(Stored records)
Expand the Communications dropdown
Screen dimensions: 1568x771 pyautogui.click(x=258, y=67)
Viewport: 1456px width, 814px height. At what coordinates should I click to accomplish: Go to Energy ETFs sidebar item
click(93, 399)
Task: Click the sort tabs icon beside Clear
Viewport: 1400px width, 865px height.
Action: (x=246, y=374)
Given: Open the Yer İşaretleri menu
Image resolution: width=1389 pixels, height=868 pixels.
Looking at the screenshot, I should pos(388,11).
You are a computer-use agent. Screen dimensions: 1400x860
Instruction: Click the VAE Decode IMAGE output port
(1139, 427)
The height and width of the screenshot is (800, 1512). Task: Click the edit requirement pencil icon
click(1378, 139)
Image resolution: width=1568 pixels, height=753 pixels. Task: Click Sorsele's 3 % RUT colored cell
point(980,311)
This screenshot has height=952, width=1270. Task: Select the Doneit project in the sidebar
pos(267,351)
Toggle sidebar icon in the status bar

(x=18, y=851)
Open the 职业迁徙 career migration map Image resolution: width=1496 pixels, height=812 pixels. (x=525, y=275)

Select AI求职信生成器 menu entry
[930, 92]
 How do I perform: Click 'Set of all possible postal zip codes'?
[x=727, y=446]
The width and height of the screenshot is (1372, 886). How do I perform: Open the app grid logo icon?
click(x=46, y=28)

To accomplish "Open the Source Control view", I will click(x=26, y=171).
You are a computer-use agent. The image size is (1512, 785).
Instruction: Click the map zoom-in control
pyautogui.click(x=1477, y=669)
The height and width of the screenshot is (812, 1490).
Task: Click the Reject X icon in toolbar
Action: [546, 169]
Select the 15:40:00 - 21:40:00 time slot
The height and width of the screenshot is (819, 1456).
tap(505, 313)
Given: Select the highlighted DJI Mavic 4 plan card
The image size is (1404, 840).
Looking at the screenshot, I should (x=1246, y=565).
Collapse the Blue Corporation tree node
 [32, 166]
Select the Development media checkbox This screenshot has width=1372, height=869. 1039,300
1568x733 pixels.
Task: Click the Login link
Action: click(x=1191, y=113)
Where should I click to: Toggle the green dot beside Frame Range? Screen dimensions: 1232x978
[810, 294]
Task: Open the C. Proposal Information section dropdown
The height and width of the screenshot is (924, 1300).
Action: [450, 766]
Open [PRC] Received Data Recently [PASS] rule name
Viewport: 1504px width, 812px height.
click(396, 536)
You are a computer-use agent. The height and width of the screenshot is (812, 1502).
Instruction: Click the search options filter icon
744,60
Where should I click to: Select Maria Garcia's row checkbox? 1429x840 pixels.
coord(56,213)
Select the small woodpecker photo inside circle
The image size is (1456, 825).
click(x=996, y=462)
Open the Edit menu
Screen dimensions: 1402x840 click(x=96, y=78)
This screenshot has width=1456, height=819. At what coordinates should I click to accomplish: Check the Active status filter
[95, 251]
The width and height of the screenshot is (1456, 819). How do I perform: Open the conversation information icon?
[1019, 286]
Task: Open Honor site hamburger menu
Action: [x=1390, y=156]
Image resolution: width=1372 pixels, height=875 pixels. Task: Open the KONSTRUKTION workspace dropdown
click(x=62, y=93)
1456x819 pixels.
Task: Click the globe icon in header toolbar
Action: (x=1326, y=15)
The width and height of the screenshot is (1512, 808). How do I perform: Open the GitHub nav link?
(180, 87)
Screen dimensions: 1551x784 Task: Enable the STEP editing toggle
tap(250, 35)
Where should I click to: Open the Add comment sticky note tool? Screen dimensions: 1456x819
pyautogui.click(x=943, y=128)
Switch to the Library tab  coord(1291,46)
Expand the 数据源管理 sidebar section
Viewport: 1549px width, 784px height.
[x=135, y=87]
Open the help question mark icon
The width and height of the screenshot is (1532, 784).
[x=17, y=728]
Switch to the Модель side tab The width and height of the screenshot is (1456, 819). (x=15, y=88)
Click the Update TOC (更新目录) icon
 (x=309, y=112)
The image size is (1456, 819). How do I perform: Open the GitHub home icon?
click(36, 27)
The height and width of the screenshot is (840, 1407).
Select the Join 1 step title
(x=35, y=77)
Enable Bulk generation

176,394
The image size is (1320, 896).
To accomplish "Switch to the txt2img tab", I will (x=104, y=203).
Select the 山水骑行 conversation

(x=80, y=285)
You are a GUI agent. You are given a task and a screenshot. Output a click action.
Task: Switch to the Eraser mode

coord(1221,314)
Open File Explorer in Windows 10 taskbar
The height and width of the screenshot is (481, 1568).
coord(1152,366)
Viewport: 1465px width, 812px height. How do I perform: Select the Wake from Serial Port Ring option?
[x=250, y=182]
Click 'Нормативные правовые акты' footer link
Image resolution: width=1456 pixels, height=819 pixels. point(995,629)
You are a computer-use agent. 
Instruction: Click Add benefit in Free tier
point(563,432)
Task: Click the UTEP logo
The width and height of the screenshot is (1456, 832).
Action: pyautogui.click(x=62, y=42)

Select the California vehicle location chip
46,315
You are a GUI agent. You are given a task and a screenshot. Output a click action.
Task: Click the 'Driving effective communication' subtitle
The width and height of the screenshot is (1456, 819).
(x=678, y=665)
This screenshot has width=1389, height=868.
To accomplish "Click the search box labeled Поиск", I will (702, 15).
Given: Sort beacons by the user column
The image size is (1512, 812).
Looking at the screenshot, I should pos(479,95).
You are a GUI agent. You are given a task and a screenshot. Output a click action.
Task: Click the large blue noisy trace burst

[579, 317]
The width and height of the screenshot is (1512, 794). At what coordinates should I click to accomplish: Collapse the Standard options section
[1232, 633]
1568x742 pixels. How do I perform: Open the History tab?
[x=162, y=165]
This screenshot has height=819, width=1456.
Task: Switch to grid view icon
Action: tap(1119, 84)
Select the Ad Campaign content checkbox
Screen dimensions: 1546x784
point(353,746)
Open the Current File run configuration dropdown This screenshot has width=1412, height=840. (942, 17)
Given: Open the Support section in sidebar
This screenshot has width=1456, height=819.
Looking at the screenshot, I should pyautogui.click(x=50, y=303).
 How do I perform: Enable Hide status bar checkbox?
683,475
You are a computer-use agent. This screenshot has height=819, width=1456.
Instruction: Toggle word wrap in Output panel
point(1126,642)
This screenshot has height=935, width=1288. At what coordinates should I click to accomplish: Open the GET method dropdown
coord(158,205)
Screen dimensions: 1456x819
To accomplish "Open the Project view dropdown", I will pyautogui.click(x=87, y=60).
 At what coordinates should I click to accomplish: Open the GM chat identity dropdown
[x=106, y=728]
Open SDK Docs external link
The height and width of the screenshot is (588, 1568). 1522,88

- EXERCISE REQUIREMENTS: Every entry must be quoted exactly as it appears above.

- ANSWER SPACE:
Expand the Communications dropdown
Screen dimensions: 1568x771 pyautogui.click(x=258, y=67)
Viewport: 1456px width, 814px height. At what coordinates should I click to accomplish: Go to Energy ETFs sidebar item
click(93, 399)
Task: Click the sort tabs icon beside Clear
Viewport: 1400px width, 865px height.
Action: (x=246, y=374)
Given: Open the Yer İşaretleri menu
Image resolution: width=1389 pixels, height=868 pixels.
Looking at the screenshot, I should pos(388,11).
You are a computer-use agent. Screen dimensions: 1400x860
Instruction: Click the VAE Decode IMAGE output port
(1139, 427)
The height and width of the screenshot is (800, 1512). Task: Click the edit requirement pencil icon
click(1378, 139)
Image resolution: width=1568 pixels, height=753 pixels. Task: Click Sorsele's 3 % RUT colored cell
point(980,311)
This screenshot has height=952, width=1270. Task: Select the Doneit project in the sidebar
pos(267,351)
Toggle sidebar icon in the status bar

(x=18, y=851)
Open the 职业迁徙 career migration map Image resolution: width=1496 pixels, height=812 pixels. (x=525, y=275)

Select AI求职信生成器 menu entry
[930, 92]
 How do I perform: Click 'Set of all possible postal zip codes'?
[x=727, y=446]
The width and height of the screenshot is (1372, 886). How do I perform: Open the app grid logo icon?
click(x=46, y=28)

To accomplish "Open the Source Control view", I will click(x=26, y=171).
You are a computer-use agent. The image size is (1512, 785).
Instruction: Click the map zoom-in control
pyautogui.click(x=1477, y=669)
The height and width of the screenshot is (812, 1490).
Task: Click the Reject X icon in toolbar
Action: [546, 169]
Select the 15:40:00 - 21:40:00 time slot
The height and width of the screenshot is (819, 1456).
tap(505, 313)
Given: Select the highlighted DJI Mavic 4 plan card
The image size is (1404, 840).
Looking at the screenshot, I should (x=1246, y=565).
Collapse the Blue Corporation tree node
 [32, 166]
Select the Development media checkbox This screenshot has width=1372, height=869. 1039,300
1568x733 pixels.
Task: Click the Login link
Action: click(x=1191, y=113)
Where should I click to: Toggle the green dot beside Frame Range? Screen dimensions: 1232x978
[810, 294]
Task: Open the C. Proposal Information section dropdown
The height and width of the screenshot is (924, 1300).
Action: [450, 766]
Open [PRC] Received Data Recently [PASS] rule name
Viewport: 1504px width, 812px height.
click(396, 536)
You are a computer-use agent. The height and width of the screenshot is (812, 1502).
Instruction: Click the search options filter icon
744,60
Where should I click to: Select Maria Garcia's row checkbox? 1429x840 pixels.
coord(56,213)
Select the small woodpecker photo inside circle
The image size is (1456, 825).
click(x=996, y=462)
Open the Edit menu
Screen dimensions: 1402x840 click(x=96, y=78)
This screenshot has width=1456, height=819. At what coordinates should I click to accomplish: Check the Active status filter
[95, 251]
The width and height of the screenshot is (1456, 819). How do I perform: Open the conversation information icon?
[1019, 286]
Task: Open Honor site hamburger menu
Action: [x=1390, y=156]
Image resolution: width=1372 pixels, height=875 pixels. Task: Open the KONSTRUKTION workspace dropdown
click(x=62, y=93)
1456x819 pixels.
Task: Click the globe icon in header toolbar
Action: (x=1326, y=15)
The width and height of the screenshot is (1512, 808). How do I perform: Open the GitHub nav link?
(180, 87)
Screen dimensions: 1551x784 Task: Enable the STEP editing toggle
tap(250, 35)
Where should I click to: Open the Add comment sticky note tool? Screen dimensions: 1456x819
pyautogui.click(x=943, y=128)
Switch to the Library tab  coord(1291,46)
Expand the 数据源管理 sidebar section
Viewport: 1549px width, 784px height.
[x=135, y=87]
Open the help question mark icon
The width and height of the screenshot is (1532, 784).
[x=17, y=728]
Switch to the Модель side tab The width and height of the screenshot is (1456, 819). (x=15, y=88)
Click the Update TOC (更新目录) icon
 (x=309, y=112)
The image size is (1456, 819). How do I perform: Open the GitHub home icon?
click(36, 27)
The height and width of the screenshot is (840, 1407).
Select the Join 1 step title
(x=35, y=77)
Enable Bulk generation

176,394
The image size is (1320, 896).
To accomplish "Switch to the txt2img tab", I will (x=104, y=203).
Select the 山水骑行 conversation

(x=80, y=285)
You are a GUI agent. You are given a task and a screenshot. Output a click action.
Task: Switch to the Eraser mode

coord(1221,314)
Open File Explorer in Windows 10 taskbar
The height and width of the screenshot is (481, 1568).
coord(1152,366)
Viewport: 1465px width, 812px height. How do I perform: Select the Wake from Serial Port Ring option?
[x=250, y=182]
Click 'Нормативные правовые акты' footer link
Image resolution: width=1456 pixels, height=819 pixels. point(995,629)
You are a computer-use agent. 
Instruction: Click Add benefit in Free tier
point(563,432)
Task: Click the UTEP logo
The width and height of the screenshot is (1456, 832).
Action: pyautogui.click(x=62, y=42)

Select the California vehicle location chip
46,315
You are a GUI agent. You are given a task and a screenshot. Output a click action.
Task: Click the 'Driving effective communication' subtitle
The width and height of the screenshot is (1456, 819).
(x=678, y=665)
This screenshot has width=1389, height=868.
To accomplish "Click the search box labeled Поиск", I will (702, 15).
Given: Sort beacons by the user column
The image size is (1512, 812).
Looking at the screenshot, I should pos(479,95).
You are a GUI agent. You are given a task and a screenshot. Output a click action.
Task: Click the large blue noisy trace burst

[579, 317]
The width and height of the screenshot is (1512, 794). At what coordinates should I click to accomplish: Collapse the Standard options section
[1232, 633]
1568x742 pixels. How do I perform: Open the History tab?
[x=162, y=165]
This screenshot has height=819, width=1456.
Task: Switch to grid view icon
Action: tap(1119, 84)
Select the Ad Campaign content checkbox
Screen dimensions: 1546x784
point(353,746)
Open the Current File run configuration dropdown This screenshot has width=1412, height=840. (942, 17)
Given: Open the Support section in sidebar
This screenshot has width=1456, height=819.
Looking at the screenshot, I should pyautogui.click(x=50, y=303).
 How do I perform: Enable Hide status bar checkbox?
683,475
You are a computer-use agent. This screenshot has height=819, width=1456.
Instruction: Toggle word wrap in Output panel
point(1126,642)
This screenshot has height=935, width=1288. At what coordinates should I click to accomplish: Open the GET method dropdown
coord(158,205)
Screen dimensions: 1456x819
To accomplish "Open the Project view dropdown", I will pyautogui.click(x=87, y=60).
 At what coordinates should I click to accomplish: Open the GM chat identity dropdown
[x=106, y=728]
Open SDK Docs external link
The height and width of the screenshot is (588, 1568). 1522,88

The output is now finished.